Ocurrió algo parecido con una actualización en el software de Compound, debido a la cual, en septiembre, se expidieron 90 millones de dólares a los usuarios por error. Leshner comentó que los beneficiarios que no regresaran las criptomonedas serían reportados a las autoridades fiscales, lo que provocó indignación en su comunidad por desvirtuar las afirmaciones de que estos programas no pueden, técnicamente, cumplir con los requisitos regulatorios tradicionales para identificar a los usuarios.
Esta petición también afectó los argumentos de que las DeFi no necesitan ser supervisadas por reguladores tradicionales; cuando se planteó un problema, Leshner invocó a la autoridad del gobierno.
Por el momento, las plataformas de las DeFi funcionan en un espacio regulatorio gris que está sujeto a la ley de codificadores privados que aseveran no tener control sobre los programas rectores de la organización. Las plataformas y las aplicaciones construidas para las redes de cadenas de bloques casi siempre se forman en torno a un nuevo tipo de estructura empresarial llamada organización autónoma descentralizada (DAO, por su sigla en inglés), la cual es aparentemente democrática y está regida por una comunidad de usuarios que votan con criptofichas.
Sin embargo, siempre hay alguien detrás del código, como ya lo han demostrado los desastres.
“No es para nada cierto que esto sea cuestión solo del código y que no intervengan seres humanos. En los casos de emergencia es cuando vemos dónde está el poder”, señaló Thibault Schrepel, quien imparte la asignatura de Derecho en la Universidad de Ámsterdam y creó el proyecto “antimonopolio computacional” en el Centro CódigoX para la Informática Legal de la Universidad de Stanford.

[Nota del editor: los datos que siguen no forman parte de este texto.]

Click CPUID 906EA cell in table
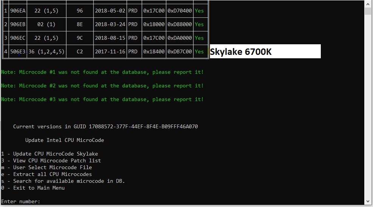Image resolution: width=373 pixels, height=207 pixels. click(18, 11)
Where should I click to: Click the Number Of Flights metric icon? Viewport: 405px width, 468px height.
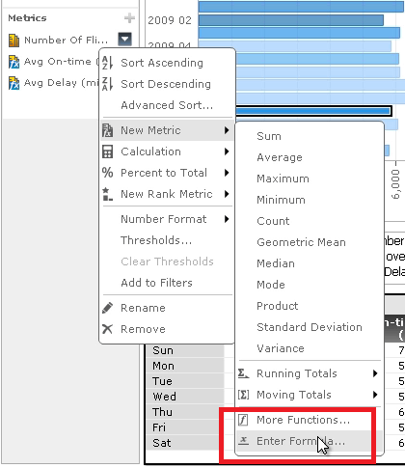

El motivo por el que nadie quiere decir que tiene el control de los programas descentralizados es que esto limita la responsabilidad: si nadie tiene el control, no hay a quien castigar si surgen problemas y tampoco hay dónde aplicar la ley, explicó Schrepel. “Pero es errónea la idea de que el código por sí solo es suficiente”, comentó. Además, Schrepel sostiene que, si la comunidad de la cadena de bloques usa el código para evadir la regulación, eso no hará más que frenar la innovación.
Schrepel forma parte de una generación de abogados en tecnología que quiere acortar la brecha entre el código y la ley. Según él, lo ideal es que el código y la ley trabajen juntos. Las empresas podrían usar los contratos inteligentes basados en la cadena de bloques para confabularse o para fortalecer la competencia, por lo que los reguladores podrían analizar la programación del software y el código para cooperar con los desarrolladores principales de los sistemas descentralizados. De igual manera, los legisladores podrían comenzar a traducir los conceptos tradicionales de reducción de riesgos a códigos para programas de finanzas descentralizadas, pensando en el equivalente de las reservas obligatorias de los bancos como un parámetro para los programas.
“No voy a decir que es fácil promover nuestras ideas”, comentó Chris Giancarlo, del despacho de abogados Willkie Farr & Gallagher, expresidente de la Comisión de Negociación de Futuros de Productos Básicos y autor de “CryptoDad: The Fight for the Future of Money”. Sin embargo, se pregunta: “¿No deberíamos tratar de reconsiderar nuestro enfoque sobre la regulación para alcanzar los mismos objetivos de políticas, pero de una manera diferente?”.
Lessig concuerda. “Necesitamos un enfoque más sofisticado donde haya tecnólogos y abogados que trabajen junto con psicólogos del comportamiento y economistas” con el fin de que todos ellos definan los parámetros para codificar los valores sociales en los programas, de tal modo que los intereses privados no los remplacen con los suyos. “Estamos enfrentando una amenaza existencial para nuestra democracia y no podemos esperar 20 años”.